INVESTIGATION · MISPRICED TALENT
The Market Misread Deniz Undav for Six Years. The Shot Count Didn't.
4 min read · June 2026
Thesis
Markets misprice the profile that does not fit the template. The leading indicator is usually a process number everyone has decided not to look at.
The Question
Deniz Undav was playing in the German lower leagues as recently as 2020. He barely got a look at Brighton. Six years later he finished 2025/26 as the highest-scoring German in the Bundesliga, with nineteen goals, beaten across the whole league only by Harry Kane, and he is now leading the line for Germany at the World Cup with more goal involvements than anyone in the tournament. The question that interests me is not how he got good. It is why a market as scrutinised and cash-rich as European football left him this underpriced for this long, and whether the signal was actually hidden or just ignored.
The Hypothesis
The signal was not hidden. My hypothesis was that the football market priced Undav on his pedigree, the unfashionable league, the "super-sub" label, the lack of a glamour move, and underweighted the one number that actually predicts a striker, which is how often he gets himself into a position to shoot. Reputation is a lagging indicator. Shot volume is a leading one.
How I Looked At It
I read his trajectory against the way the market valued him at each step, and looked for the underlying process metric that was visible before the output caught up. Public stats and his career timeline

What I Found
In 2025/26, Undav took 122 shots, the most of any player in the Bundesliga that season and a club record for Stuttgart in their recorded history. That is the tell. Before the nineteen goals made him undeniable, the volume of attempts was already screaming that here was a striker constantly arriving in dangerous places. The market kept pricing him on the things that were easy to see and easy to dismiss, that he came up through the lower leagues, that Brighton did not trust him, that he often started on the bench. The thing that predicted the goals, the relentless shot volume, was sitting in plain sight in the data the whole time.

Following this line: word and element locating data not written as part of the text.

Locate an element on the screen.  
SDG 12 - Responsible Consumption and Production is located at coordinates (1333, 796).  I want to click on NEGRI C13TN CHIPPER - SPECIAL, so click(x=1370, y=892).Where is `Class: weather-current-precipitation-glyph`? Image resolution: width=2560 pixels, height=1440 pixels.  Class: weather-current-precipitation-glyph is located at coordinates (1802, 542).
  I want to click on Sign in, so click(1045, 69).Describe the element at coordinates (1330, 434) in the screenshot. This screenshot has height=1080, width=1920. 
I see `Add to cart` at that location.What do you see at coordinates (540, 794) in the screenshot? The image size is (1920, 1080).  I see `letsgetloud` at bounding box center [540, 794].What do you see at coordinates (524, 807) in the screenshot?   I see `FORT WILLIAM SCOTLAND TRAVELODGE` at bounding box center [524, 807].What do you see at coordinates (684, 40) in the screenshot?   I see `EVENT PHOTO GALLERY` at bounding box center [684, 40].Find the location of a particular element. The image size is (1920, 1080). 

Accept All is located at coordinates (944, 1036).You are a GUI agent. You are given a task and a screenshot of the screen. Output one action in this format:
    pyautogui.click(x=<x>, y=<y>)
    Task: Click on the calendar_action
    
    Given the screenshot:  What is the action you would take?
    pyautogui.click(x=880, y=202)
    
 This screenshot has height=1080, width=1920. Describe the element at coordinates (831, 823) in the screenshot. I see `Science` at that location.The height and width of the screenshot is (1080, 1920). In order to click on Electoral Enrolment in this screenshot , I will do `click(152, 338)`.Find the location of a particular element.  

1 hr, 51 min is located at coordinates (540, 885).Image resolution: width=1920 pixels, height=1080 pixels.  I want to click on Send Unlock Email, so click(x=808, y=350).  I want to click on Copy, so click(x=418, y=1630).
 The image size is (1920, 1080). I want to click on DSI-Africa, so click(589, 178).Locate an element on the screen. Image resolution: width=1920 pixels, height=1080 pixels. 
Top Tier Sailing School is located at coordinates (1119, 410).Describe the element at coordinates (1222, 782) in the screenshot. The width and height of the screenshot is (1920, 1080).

The correction, when it came, was fast and total. A permanent move to Stuttgart, a contract extension to 2029 signed this month, and a World Cup starting role under a manager who calls him his not-so-secret weapon. The reputation finally caught up to the process number it had been ignoring.
What It Means For Business
This is the talent-market version of a mispricing I have seen in procurement and in hiring. The asset that does not fit the template gets undervalued, and the people doing the valuing anchor on pedigree, the right school, the brand-name employer, the clean linear CV, instead of on the trajectory and the underlying process metric. The leading indicator is almost always something unglamorous and countable, attempts, output per attempt, the rate of getting into the right position, and it is visible before the reputation moves. The decision for anyone doing the valuing, a club, a hiring manager, a procurement lead, is to weight the process number over the pedigree, because the gap between what someone has done and what their CV says they are is exactly where the bargain lives. I have a personal stake in believing this, which I will admit, because the most undervalued profiles in the job market right now are the ones with the unfashionable path and the strong underlying output. Undav is the clean version of an argument I would make about a lot of people.